Dominance must be checked if any mean, total or similar statistic is calculated for continuous or magnitude variables. It does not apply to counts.
See Data downloads for examples and options for treatment.
Group (or attribute) disclosure occurs when all or nearly all units that have one feature also have some other feature. This means that even when the individual units may appear protected based on other rules, a previously unknown attribute of a unit may be disclosed based on the attributes of the group. Group disclosure risk should be assessed when any cell contains more than 90% of total number of units in the row or column.
This rule applies to frequency tables. Whether group disclosure requires treatment depends on the sensitivity and nature of the output.
See Data downloads for examples and options for treatment.
Quantiles and other relative ranks must be based on a minimum number of contributors depending on the precision. Underlying unweighted counts should be provided when reporting quantiles in the outputs. For information on required contributors for quantiles, see the table below:
Quantile | Minimum contributors |
---|---|
Medians ( 0.50 ) | 10 |
Quartiles ( 0.25, 0.5, 0.75 ) | 20 |
Quintiles ( 0.2, 0.4, 0.6, 0.8 ) | 25 |
Deciles ( 0.1, 0.2, 0.3 ... 0.9 ) | 50 |
Vigintiles ( 0.05, 0.1, 0.15 ... 0.95 ) | 100 |
Percentiles ( 0.01, 0.02 ... 0.99 ) | 500 |
Minimums and maximums are generally unsafe to output. The following percentiles are safe options if the minimum contributors rule is satisfied:
- 1st and 99th percentiles
- 5th and 95th percentiles
- 10th and 90th percentiles
See Data downloads for examples and options for treatment.
Models and regressions are generally safe to output. However, overfitted models can pose a disclosure risk. All models and regressions must have a minimum of 10 degrees of freedom and evidence that this has been met should be provided.
The degrees of freedom are calculated by subtracting the number of parameters and other model restrictions from the total number of observations that contribute to the model.
See Data downloads for examples and options for treatment.
There are additional rules for specific model types.
For ordinary least squares regressions, the R-squared should be lower than 0.9. If the R-squared is higher than this, the constant may need to be suppressed to prevent predictions. This requirement does not apply to other models such as fixed effects or two-stage regressions.

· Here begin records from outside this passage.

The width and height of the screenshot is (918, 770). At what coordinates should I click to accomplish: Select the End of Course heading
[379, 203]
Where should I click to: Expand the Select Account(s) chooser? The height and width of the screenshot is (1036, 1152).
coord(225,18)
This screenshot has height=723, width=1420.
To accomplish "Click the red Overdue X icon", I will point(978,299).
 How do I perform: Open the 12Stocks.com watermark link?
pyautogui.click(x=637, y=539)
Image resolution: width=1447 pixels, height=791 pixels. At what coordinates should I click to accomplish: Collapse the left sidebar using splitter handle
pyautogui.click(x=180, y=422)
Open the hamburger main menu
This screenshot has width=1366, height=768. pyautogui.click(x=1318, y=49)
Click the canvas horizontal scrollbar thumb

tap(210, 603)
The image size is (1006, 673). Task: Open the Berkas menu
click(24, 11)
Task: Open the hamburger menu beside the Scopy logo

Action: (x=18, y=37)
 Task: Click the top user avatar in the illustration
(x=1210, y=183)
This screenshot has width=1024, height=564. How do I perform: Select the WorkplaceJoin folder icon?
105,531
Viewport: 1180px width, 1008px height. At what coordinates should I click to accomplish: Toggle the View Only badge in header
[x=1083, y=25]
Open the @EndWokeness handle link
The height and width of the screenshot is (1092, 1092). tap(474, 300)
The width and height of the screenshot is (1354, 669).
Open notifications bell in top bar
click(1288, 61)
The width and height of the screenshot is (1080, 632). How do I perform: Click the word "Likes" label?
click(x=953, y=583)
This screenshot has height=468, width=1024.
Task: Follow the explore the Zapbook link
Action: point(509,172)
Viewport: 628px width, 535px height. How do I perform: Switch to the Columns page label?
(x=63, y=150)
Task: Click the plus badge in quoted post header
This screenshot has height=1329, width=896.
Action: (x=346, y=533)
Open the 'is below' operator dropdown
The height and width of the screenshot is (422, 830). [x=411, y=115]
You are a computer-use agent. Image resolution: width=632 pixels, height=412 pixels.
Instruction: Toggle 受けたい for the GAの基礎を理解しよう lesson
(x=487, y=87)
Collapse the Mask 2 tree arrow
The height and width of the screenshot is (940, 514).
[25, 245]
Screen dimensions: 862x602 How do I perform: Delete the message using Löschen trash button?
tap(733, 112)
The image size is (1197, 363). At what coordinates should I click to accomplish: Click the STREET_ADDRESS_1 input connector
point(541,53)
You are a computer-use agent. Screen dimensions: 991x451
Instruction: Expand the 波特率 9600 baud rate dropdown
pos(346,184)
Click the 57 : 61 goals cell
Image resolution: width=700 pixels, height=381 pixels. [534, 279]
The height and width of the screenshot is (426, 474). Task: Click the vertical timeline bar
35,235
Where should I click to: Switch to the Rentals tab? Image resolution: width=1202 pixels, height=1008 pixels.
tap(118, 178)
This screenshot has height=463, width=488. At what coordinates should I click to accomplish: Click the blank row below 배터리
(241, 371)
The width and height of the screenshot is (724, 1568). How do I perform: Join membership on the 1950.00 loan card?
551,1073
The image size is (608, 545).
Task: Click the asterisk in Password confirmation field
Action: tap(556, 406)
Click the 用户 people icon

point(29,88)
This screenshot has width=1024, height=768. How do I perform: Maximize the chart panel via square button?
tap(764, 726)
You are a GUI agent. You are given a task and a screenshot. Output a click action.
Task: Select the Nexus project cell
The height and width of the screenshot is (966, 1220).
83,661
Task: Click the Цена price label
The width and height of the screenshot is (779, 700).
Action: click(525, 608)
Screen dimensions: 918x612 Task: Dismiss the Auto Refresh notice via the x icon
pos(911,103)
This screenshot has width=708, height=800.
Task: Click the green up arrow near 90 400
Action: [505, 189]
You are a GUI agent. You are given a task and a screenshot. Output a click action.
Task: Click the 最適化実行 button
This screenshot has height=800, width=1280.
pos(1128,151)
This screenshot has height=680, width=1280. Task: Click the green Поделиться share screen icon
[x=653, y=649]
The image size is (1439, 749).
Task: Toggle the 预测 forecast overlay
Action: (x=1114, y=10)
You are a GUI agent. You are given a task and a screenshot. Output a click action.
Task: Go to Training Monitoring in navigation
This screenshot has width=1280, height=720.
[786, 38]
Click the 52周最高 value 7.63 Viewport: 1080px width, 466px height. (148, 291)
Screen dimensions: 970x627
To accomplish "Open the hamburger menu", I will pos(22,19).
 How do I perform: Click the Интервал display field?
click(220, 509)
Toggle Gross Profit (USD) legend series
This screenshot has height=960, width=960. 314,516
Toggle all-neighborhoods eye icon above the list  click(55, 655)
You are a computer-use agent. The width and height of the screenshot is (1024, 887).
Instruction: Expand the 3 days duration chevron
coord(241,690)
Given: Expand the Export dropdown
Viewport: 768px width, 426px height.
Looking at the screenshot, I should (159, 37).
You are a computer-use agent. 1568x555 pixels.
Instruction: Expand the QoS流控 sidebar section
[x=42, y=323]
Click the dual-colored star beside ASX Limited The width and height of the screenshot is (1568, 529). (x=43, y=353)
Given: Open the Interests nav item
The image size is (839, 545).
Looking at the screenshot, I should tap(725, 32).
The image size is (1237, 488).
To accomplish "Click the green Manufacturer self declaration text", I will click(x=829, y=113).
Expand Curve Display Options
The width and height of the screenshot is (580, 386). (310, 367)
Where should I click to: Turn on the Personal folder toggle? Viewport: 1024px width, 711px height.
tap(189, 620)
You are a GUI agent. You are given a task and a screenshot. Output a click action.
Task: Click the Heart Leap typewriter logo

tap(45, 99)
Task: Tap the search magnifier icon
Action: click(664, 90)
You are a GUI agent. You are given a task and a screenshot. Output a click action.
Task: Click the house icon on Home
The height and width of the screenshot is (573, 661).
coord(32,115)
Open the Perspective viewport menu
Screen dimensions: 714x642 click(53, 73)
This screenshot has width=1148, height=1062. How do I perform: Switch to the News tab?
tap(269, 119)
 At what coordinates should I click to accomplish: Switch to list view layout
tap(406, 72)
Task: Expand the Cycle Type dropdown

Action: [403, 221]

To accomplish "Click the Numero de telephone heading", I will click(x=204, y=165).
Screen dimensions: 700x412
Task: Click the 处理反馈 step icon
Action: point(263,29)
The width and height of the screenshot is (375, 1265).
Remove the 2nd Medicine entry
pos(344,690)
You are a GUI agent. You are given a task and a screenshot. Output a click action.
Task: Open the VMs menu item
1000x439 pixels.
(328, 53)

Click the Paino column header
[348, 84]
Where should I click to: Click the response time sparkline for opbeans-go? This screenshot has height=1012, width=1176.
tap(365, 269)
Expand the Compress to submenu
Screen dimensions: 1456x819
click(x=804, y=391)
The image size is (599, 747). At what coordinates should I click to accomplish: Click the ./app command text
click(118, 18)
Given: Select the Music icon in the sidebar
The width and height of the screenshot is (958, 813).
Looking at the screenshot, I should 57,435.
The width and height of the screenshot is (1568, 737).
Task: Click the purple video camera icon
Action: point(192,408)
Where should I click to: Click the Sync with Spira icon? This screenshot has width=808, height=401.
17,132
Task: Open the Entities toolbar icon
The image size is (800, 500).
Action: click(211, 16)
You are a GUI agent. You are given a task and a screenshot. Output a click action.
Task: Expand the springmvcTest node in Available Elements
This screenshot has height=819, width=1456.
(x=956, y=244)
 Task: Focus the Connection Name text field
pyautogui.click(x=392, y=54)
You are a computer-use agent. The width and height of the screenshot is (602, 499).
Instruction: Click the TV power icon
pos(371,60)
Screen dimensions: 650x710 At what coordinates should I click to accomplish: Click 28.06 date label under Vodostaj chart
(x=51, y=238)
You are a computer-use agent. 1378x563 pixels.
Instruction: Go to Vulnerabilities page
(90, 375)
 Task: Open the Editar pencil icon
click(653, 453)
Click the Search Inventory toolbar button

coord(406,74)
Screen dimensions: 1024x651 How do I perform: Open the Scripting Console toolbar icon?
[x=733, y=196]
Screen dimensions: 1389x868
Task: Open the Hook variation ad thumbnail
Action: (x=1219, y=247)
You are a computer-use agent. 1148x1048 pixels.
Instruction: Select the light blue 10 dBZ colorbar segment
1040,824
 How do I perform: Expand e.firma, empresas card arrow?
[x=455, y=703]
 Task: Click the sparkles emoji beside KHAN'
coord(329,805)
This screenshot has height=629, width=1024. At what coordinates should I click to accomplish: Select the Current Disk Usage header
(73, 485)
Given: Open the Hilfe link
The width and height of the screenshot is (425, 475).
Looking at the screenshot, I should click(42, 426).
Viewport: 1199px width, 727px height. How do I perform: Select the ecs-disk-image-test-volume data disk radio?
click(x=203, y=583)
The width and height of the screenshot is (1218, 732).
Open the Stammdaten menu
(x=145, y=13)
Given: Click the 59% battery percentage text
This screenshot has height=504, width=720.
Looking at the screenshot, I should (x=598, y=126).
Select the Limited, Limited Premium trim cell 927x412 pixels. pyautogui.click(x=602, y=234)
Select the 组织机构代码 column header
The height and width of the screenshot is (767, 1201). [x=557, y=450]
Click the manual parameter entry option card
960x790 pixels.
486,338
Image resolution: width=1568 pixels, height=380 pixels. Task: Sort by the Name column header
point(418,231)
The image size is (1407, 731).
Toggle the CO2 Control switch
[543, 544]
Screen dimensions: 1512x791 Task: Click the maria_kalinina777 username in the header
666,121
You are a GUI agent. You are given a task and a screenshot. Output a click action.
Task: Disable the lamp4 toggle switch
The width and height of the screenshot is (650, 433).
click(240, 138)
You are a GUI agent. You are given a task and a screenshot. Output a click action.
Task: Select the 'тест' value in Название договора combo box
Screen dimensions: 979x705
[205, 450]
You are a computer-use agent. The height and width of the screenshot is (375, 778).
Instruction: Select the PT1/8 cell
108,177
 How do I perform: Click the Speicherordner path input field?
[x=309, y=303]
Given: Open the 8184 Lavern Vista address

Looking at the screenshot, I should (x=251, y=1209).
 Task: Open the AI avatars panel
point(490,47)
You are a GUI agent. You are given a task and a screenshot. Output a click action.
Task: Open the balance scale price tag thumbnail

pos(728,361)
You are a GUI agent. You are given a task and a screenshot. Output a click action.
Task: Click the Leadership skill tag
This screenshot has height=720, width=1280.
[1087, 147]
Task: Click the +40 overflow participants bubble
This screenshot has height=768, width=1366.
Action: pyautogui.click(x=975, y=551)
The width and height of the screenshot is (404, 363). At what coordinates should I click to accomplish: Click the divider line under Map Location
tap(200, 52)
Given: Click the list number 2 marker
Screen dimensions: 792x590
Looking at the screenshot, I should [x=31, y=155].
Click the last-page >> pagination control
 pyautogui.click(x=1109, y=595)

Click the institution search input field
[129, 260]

Additionally, for ordinary least squares regressions with a continuous dependent variable and only categorical independent variables, the regression will approximate the tabular means. The addition of a continuous independent variable, or suppression of the intercept reduces the disclosure risk. Otherwise, apply the rule of 10 and dominance rules.
For survival curves, each step change in the survival curve should represent at least 10 data subjects.
Correlation coefficients should be calculated based on a minimum of 10 contributors.
Gini coefficients are usually safe to output, and must be based on a minimum of 10 contributors.
For classification and regression trees, any underlying unweighted counts must meet the rule of 10.
For other models, please provide evidence that no estimates or parameters are derived from fewer than 10 underlying contributors and explain why the output is non-disclosive.
See Data downloads for examples and options for treatment.
All graphs, plots and other charts are subject to the output rules that apply to the underlying output type. The data used in the chart must be provided, accompanied by any relevant supporting evidence that it meets output rules.
Charts that plot characteristics of individual units or groups of fewer than 10 units will not be cleared.
See Data downloads for examples and options for treatment.